А может, вместо этого попытаться разыскать Тумаса? Просто узнать, в каком он настроении, не рассказывать про исповедь и признание, не требовать от него слов утешения или каких-то важных сообщений. Но, пожалуй, его не найти. Во-первых, он снимает комнату у старика родственника и телефон висит на стене в прихожей, во-вторых, он только что закончил обед в своей дрянной столовке, с двумя приятелями, оставшимися на лето в Уппсале. И сейчас наверняка отправился в Ботанический сад и гуляет там возле прудов с кувшинками, где висит тяжелый аромат китайских роз и стоячей воды. Или же сидит в тени вязов и читает какой-нибудь учебник к экзаменам. Она быстро сосредоточивается на мысли о его руке, лежащей на страницах книги, она думает, напряженно думает, так что почти оказывается рядом с ним. Она стоит склонив голову и приложив палец к губам, словно просит его помолчать. Нет-нет, Тумас, не сейчас. И не потом, — быть может, никогда. Признание означает, наверное, что-то взрывное и окончательное. Во всяком случае, что-то загадочное, что она не осмеливается себе представить. В какое-то мгновение, которое взламывает ее существование, она вдруг осознает смысл, точный смысл своего положения. И тогда хватается рукой за спинку стула и на секунду ясно ощущает холод, идущий от этого белого резного дерева.

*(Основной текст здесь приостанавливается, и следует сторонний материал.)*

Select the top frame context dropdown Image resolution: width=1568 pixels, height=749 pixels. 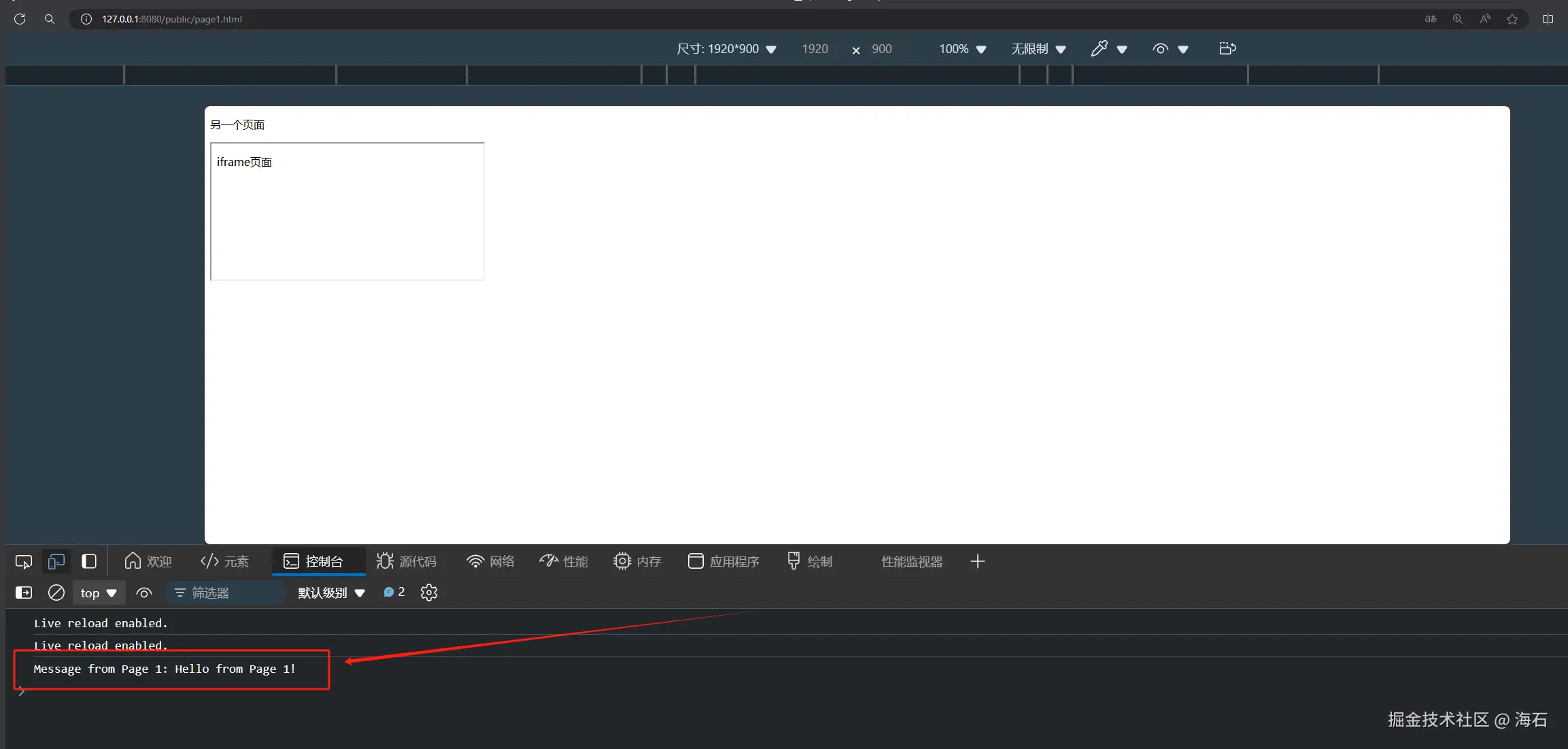97,593
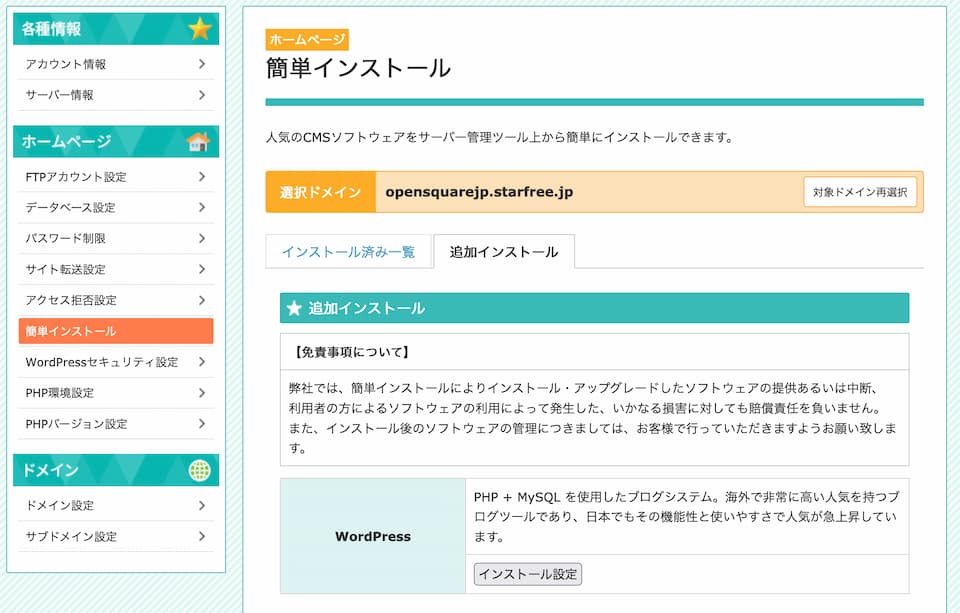Click the chevron arrow beside FTPアカウント設定
The image size is (960, 613).
[x=201, y=177]
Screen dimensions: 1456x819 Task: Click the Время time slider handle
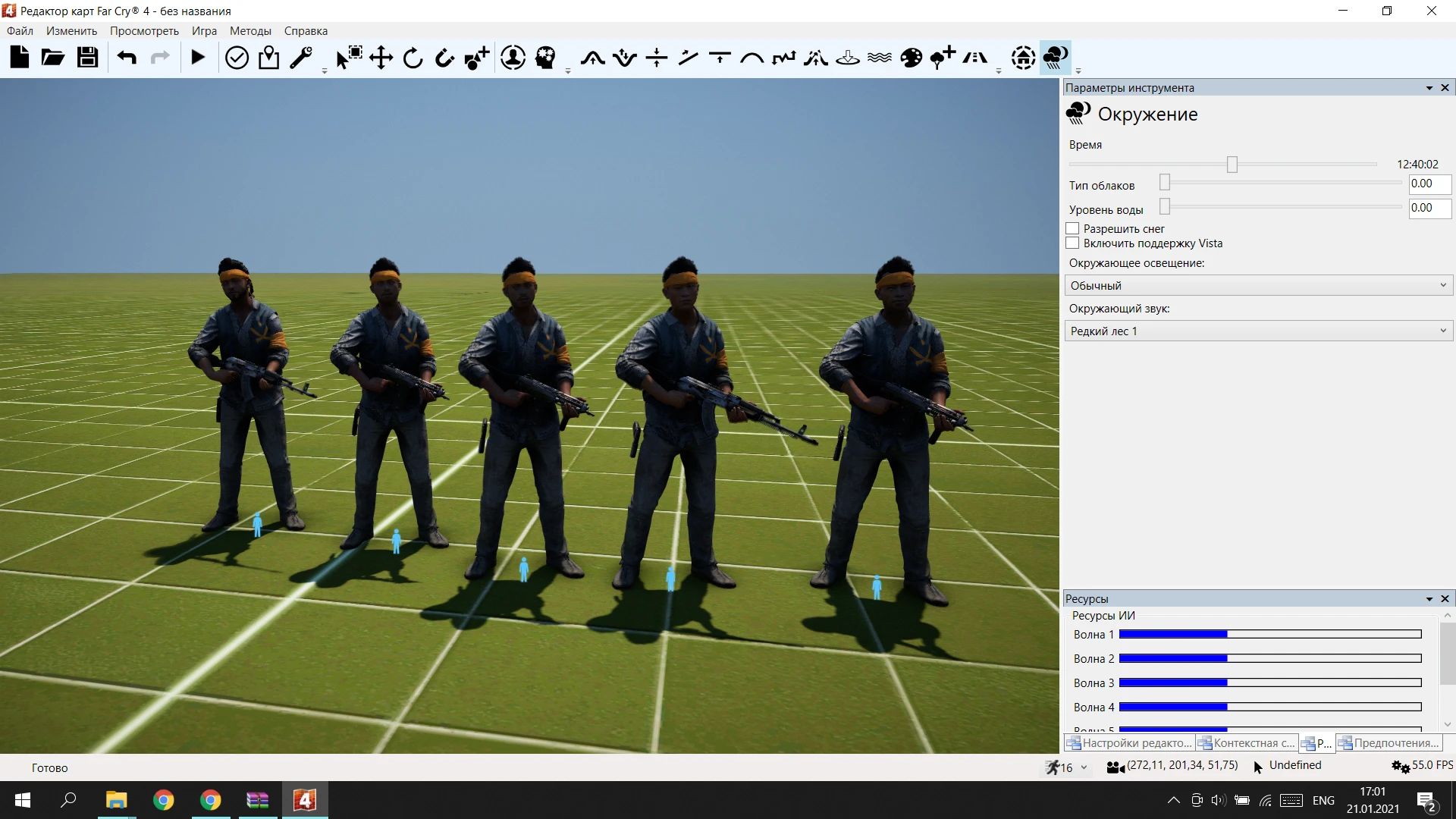[x=1232, y=164]
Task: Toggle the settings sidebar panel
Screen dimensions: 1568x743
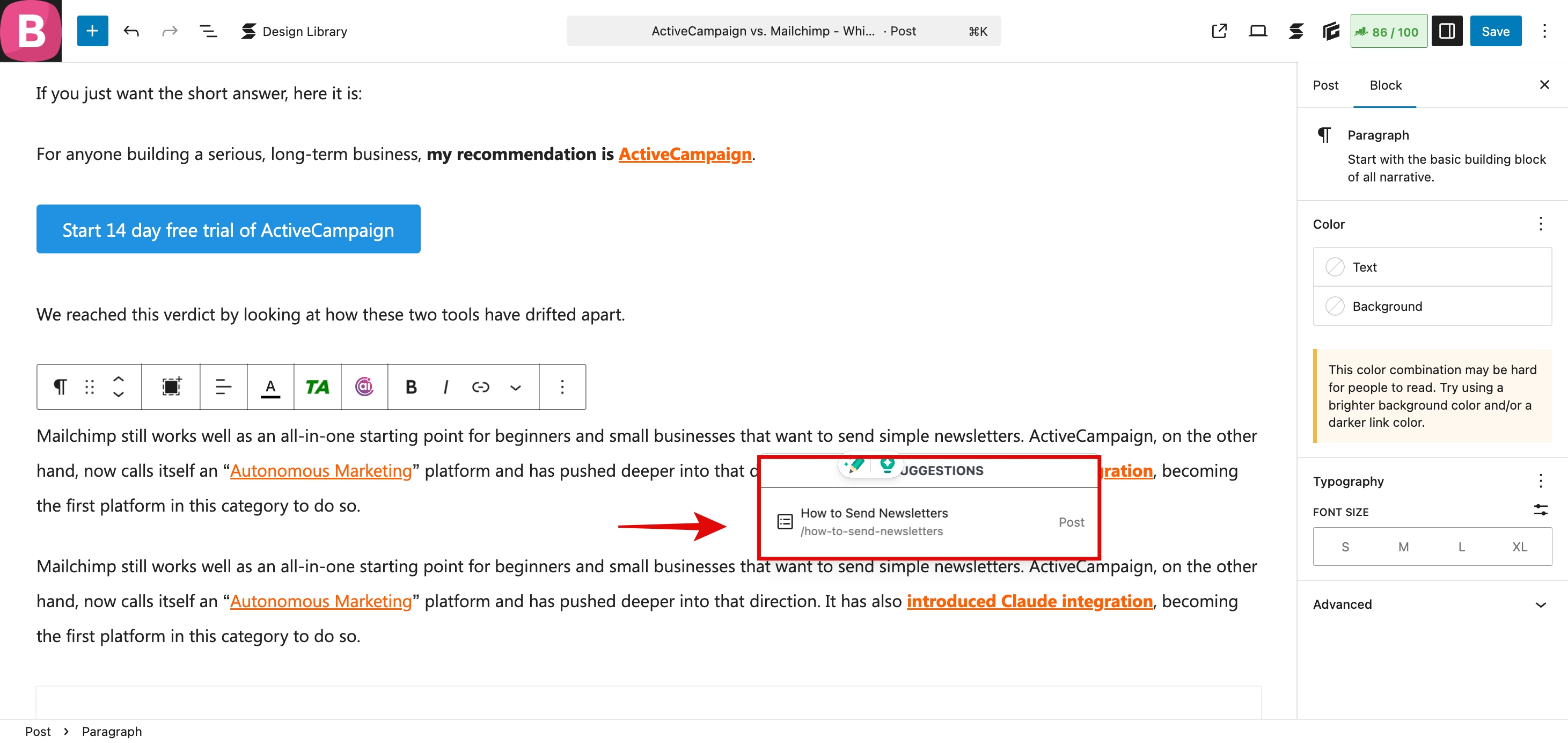Action: point(1447,31)
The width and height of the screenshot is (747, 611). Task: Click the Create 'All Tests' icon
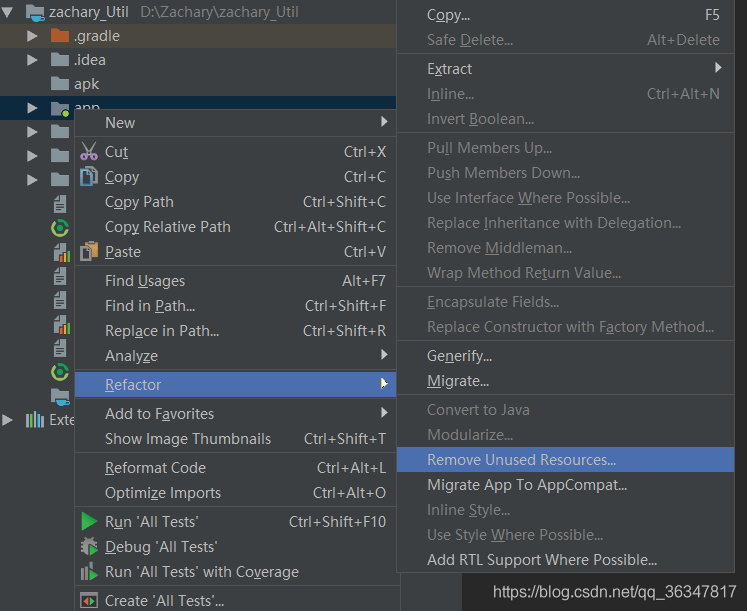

В ту же длинную секунду она видит себя как на картине: Анна и Тумас. Оба голые и потные. Она лежит на спине в его объятиях и, обхватив обеими руками его голову, прижимает ее к своей груди. Она раздвигает ноги, раскрывается, спина ее вдавливается в грубое кроватное покрывало. В холодной комнате царит сумрак. В кафельной печи мерцают догорающие угли, и ленивые снежинки четко выделяются на фоне черных крон парка. Мгновенье за пределами страха. Мгновенье, непостижимое, как смерть. Сейчас, в эту минуту, прикасаясь к резной спинке стула, она всем своим существом ощущает остроту чувств, сумерки, растерянность потных тел, запах табачного дыма, грубую поверхность покрывала, бурный конец, от которого до сих пор дрожат ее нервы. Испуганное, замкнутое лицо юноши, он закрыл глаза, сжал губы и тихонько постанывает. Он отвернулся, его рука покоится на ее длинных волосах, струящихся по жесткой, грязной подушке с колючей ажурной строчкой. В этом кратком «сейчас» ее чувства и разум осознают бесповоротную жестокость любовного свидания. И сейчас, именно сейчас, она ясно понимает, что ни о чем не жалеет. Она не взваливает вину ни на себя, ни на кого другого, она не станет вмешивать Бога или верность во мрак своего смятения. Она знает, что никогда не проникнет глубже в себя, чем в это мгновенье. И она летит вниз, в свои самые сокровенные тайники. Бешеный свет ослепляет, прогоняя мягкий сумрак. Анна любила говорить, что хочет узреть правду. Ей казалось, что она тоскует по правде, желает ее, это стало чем-то вроде страсти. Быть может, это — как узреть Божий лик. Она охотно называла себя апостолом правды. И дошла даже до того, что просвещала других. Подобными словами она вызывала к себе особое уважение. В эти краткие мгновенья она раскаялась в своих умных наставлениях. И прошептала про себя: о какой правде я говорю? И ей стало чуточку стыдно (не слишком) за свои случайные мысли.